The conditions have deteriorated so much that Angelo Mozilo, chief executive of mortgage lender Countrywide Financial Corp., recently described the current real estate slump as the worst since the Depression ended nearly 70 years ago.
Countrywide sent out another distress signal late Thursday in a regulatory filing that warned it's being forced to hold on to more loans than it wants to keep. "We believe the current environment of rapidly changing and evolving credit markets may provide increasing challenges for the financial services sector, including Countrywide," the Calabasas-based company said.
Washington Mutual Inc., another major lender of option and interest-only ARMs, echoed those concerns in a similarly bleak Securities and Exchange Commission filing that warned the subprime problems are cropping up in higher-quality mortgages, too.
Option ARMs like Martin's are especially toxic when home prices start to shrivel.
Here's why: When borrowers pay the minimum monthly amount on an option-ARM, they aren't covering the amount of interest accruing on the loan. To compensate, lenders add the amount of unpaid interest to the mortgage's outstanding debt.
Option-ARMs also allow for a higher monthly payment to reduce the loan's principal, but most borrowers only make the minimum installment. At some lenders, 80 to 90 percent of the option-ARM borrowers are paying the minimum amount.
So, a homeowner who originally borrowed $250,000 under an option-ARM could end up owing an additional $5,000 to $10,000 after making the minimum monthly payment for a year, depending on the terms.
The negative amortization isn't as troubling when home prices are rising because the borrower could still be building more equity than debt.

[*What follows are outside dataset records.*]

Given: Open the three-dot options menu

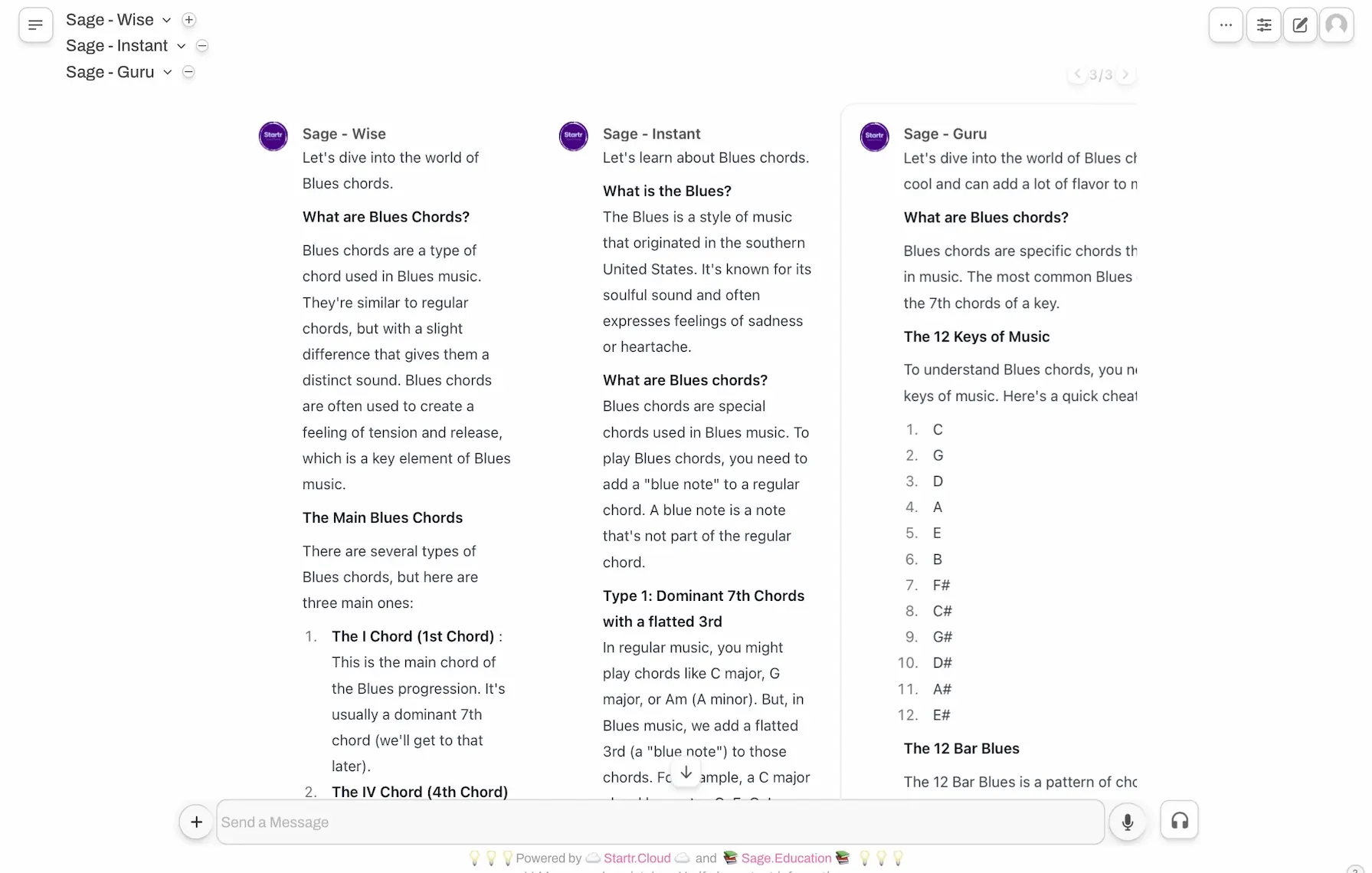Looking at the screenshot, I should coord(1226,25).
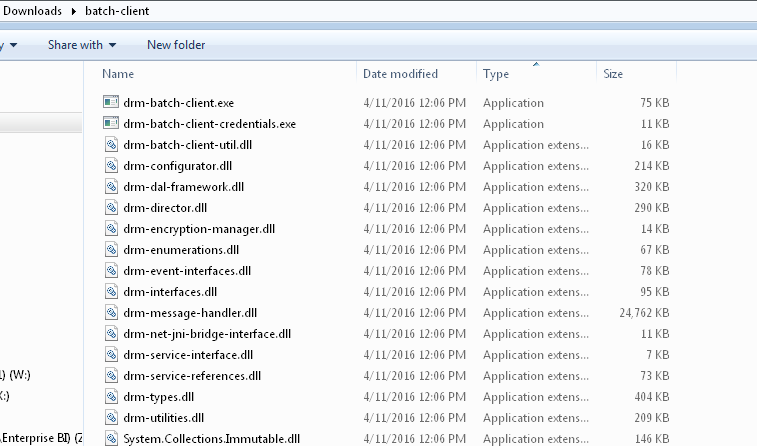
Task: Sort files by Date modified column
Action: pyautogui.click(x=400, y=74)
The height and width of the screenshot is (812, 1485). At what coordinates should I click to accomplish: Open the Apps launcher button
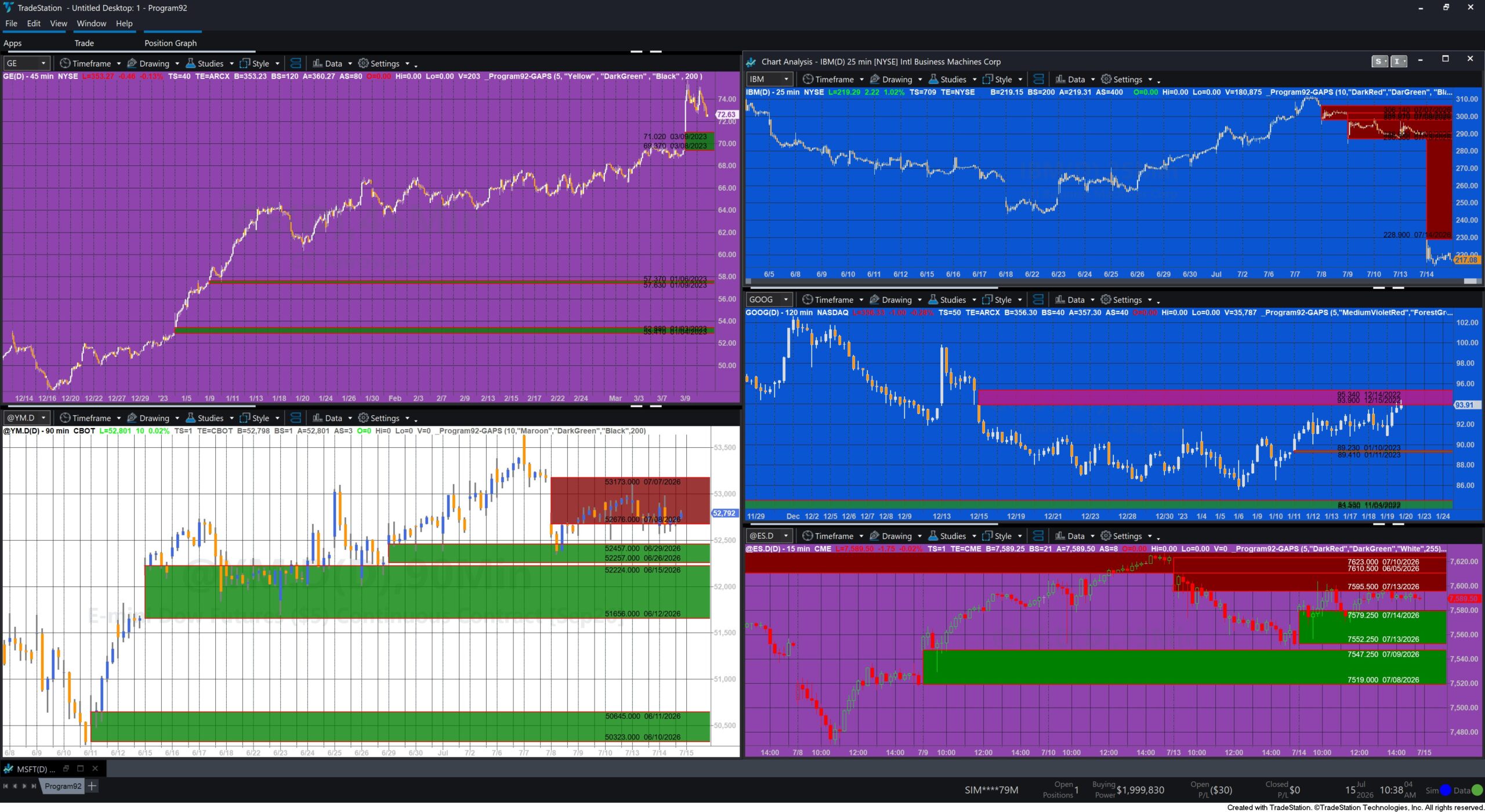[13, 43]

But now that real estate prices are sliding, the additional debt created by option-ARMs raises the chances that the property will be worth less than the remaining amount owed on the loan _ a perilous position known as being "upside down." The situation only becomes more worrisome as the teaser rates on the loans adjust upward.
It's a scary scenario because many borrowers obtained their loans with little or no down payment, meaning they only had a small amount of equity to start. Nearly 18 percent of the first mortgages originated last year went to borrowers with no equity in the property, up from 5 percent in 2002, according to an analysis by First American CoreLogic, a research firm affiliated with LoanPerformance.
Other borrowers eroded their equity with second loans known as "piggyback" mortgages or lines of credit secured by their properties.